Кстати, о сочинительстве. Редко сыщется в мире режиссер, да и просто массовик-затейник, который не замахнулся бы на Вильяма на нашего. Помню, лет 15 назад мы с двоюродными сестрами не просто замахнулись на великого классика, а даже порядком его извратили. «Ромео и Джульетта» превратилась в пьесу «Алисео и Джамильетта», реплики укоротились в соответствии с возможностями малолетних исполнителей, младшему из которых, Омурцио, было шесть лет (как тут не вспомнить елизаветинские детские труппы), запестрели «актуальными» для нас реалиями. Неверность женщины сравнивалась не с убывающей-нарастающей луной, а с курсом доллара, любовь героев объявлялась отличной от любви Клинтона к Левински, а мэр Вероны превращался в недавно арестованного, а тогда лишь начинающего мэра Махачкалы (фраза «уберите трупы с площади» должна была рождать ассоциации)… Самодеятельность вполне в духе шекспировского театра, еще допускавшего импровизацию.
 

Книга Игоря Шайтанова не только о духе эпохи и театра.

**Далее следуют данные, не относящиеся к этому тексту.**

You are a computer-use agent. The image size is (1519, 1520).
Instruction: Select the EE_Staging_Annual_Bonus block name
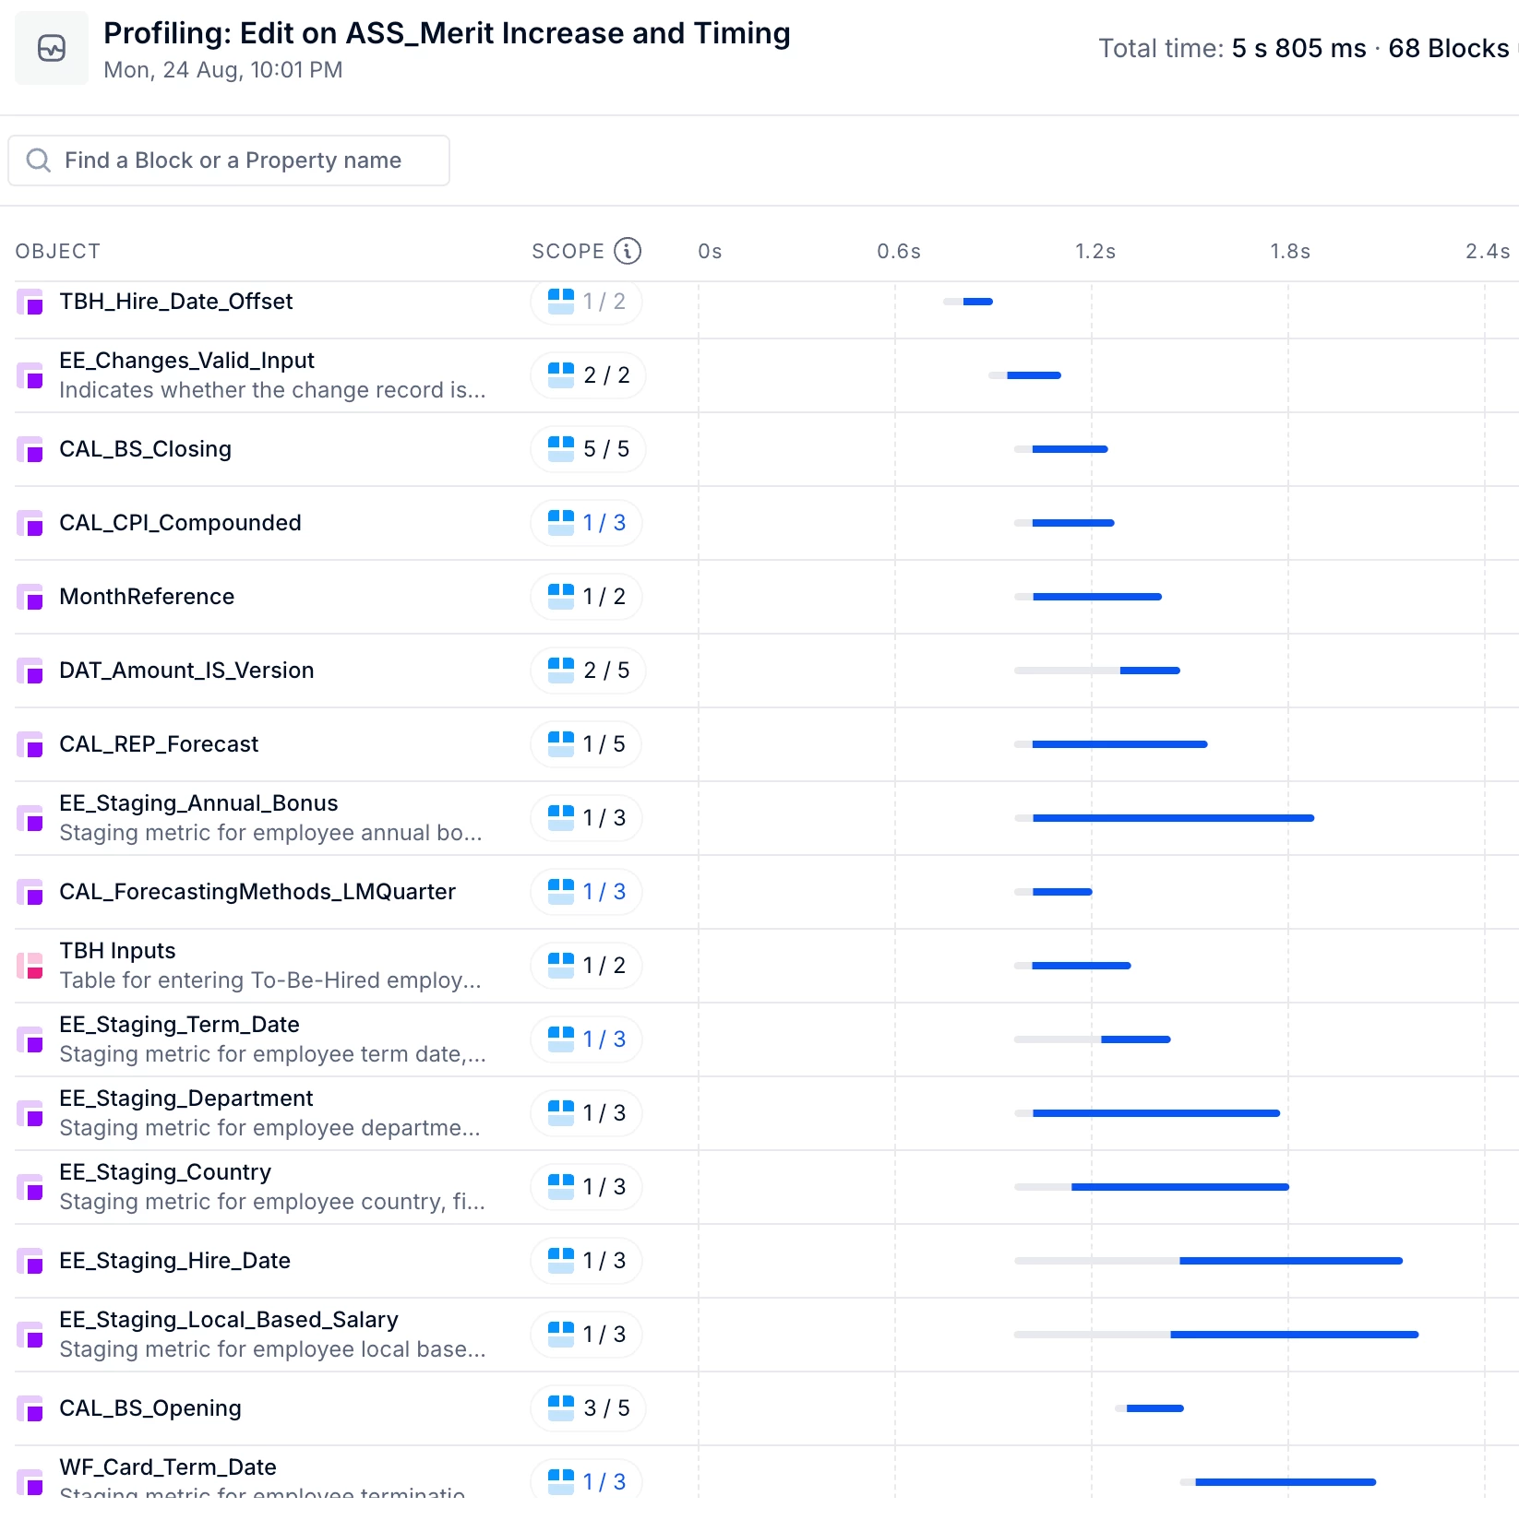pyautogui.click(x=198, y=803)
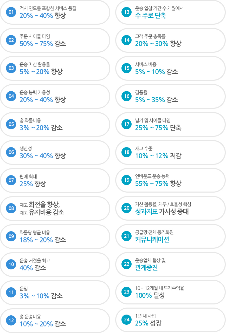This screenshot has height=333, width=226.
Task: Select the 판매 최대 25% 향상 card
Action: coord(55,180)
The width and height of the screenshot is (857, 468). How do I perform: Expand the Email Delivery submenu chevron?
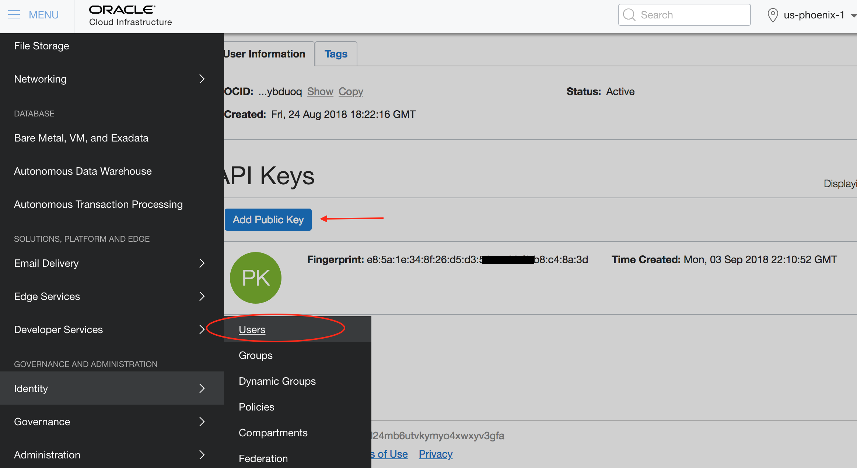[202, 263]
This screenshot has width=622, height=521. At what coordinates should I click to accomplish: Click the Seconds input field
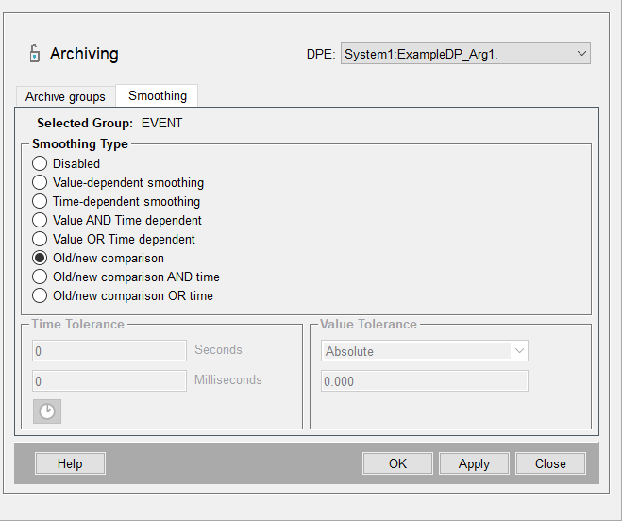tap(109, 351)
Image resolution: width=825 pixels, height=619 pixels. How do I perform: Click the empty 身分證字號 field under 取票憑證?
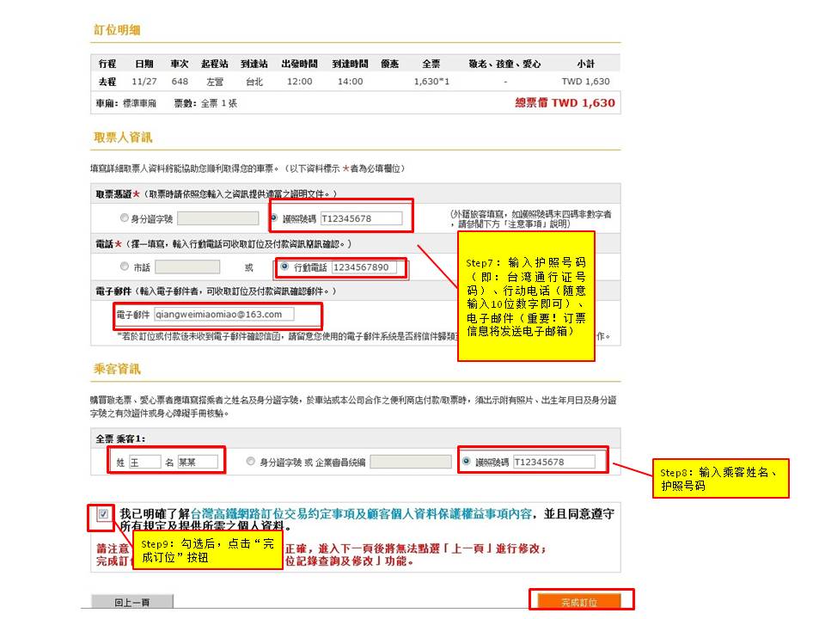pos(217,218)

В ней еще – подробности личной жизни на фоне английской реформации, взаимодействие шекспировских исторических хроник и политической ситуации в стране (противостояние Англии с Испанией, Шотландией, казни и следствия), соавторство и «шекспировский канон», доскональный разбор каждой пьесы и история с завещанием (жене достается только вторая по качеству кровать с бельем и пологом)… Биография Шекспира парадоксальна тем, что одновременно скудна достоверными фактами (хотя не более чем биографии других людей искусства того времени) и богата интерпретациями и сюжетами. Каждая лакуна порождает изобилие трактовок, каждый шаг, каждый факт чреват противоречивыми, загадочными, авантюрными и даже приключенческими линиями. Тем более сейчас, когда, по выражению Шайтанова, «хорошим тоном стало подозревать даже очевидное».
 

Да что уж там говорить о Шекспире, если раздваивается жизнь наших современников. Выловил президент на прошлой неделе тувинскую щуку, а интернет-эксперты уже выследили, что, судя по официальным графикам и логике передвижений, не был президент на прошлой неделе ни в какой Туве. А другие эксперты, сличая новые и старые фотографии, пришли к выводу, что фотографии с щукой – якобы несколько лет, а вовсе не дней. Легенды творятся не только о гениях. Так что в случае с Шекспиром нам остается выбирать между стрэдфорианцами или антистрэдфорианцами. После прочтения жэзээловского «Шекспира» Игоря Шайтанова так и тянет в коалицию первых. Но и здесь главное не верить (вера не подлежит дискуссии), а понимать. Почему, к примеру, написание фамилии «Шекспир» насчитывает до 80 с лишним вариантов? Потому что Шекспир был фикцией? Нет, дело в неустойчивости английской орфографии до начала переводов Библии. Просто и ясно и, казалось бы, нечего сомневаться.
 

Но сомнения остаются. Без них нельзя, из них выросла наука. Да и весь труд Шайтанова в общем-то – изящное балансирование на вековых сомнениях. Но автор выбирается на твердую почву выводов с победной улыбкой уверенности. Поэтому давайте, что ли, сомневаться, потом убеждаться, а потом вновь сомневаться. Не забывая при этом перечитывать Уильяма Шекспира. «Гамлета» в особенности. Ну и, конечно, «Макбета». До марша бирнамского леса на дунсинанский холм осталось, наверное, достаточно времени.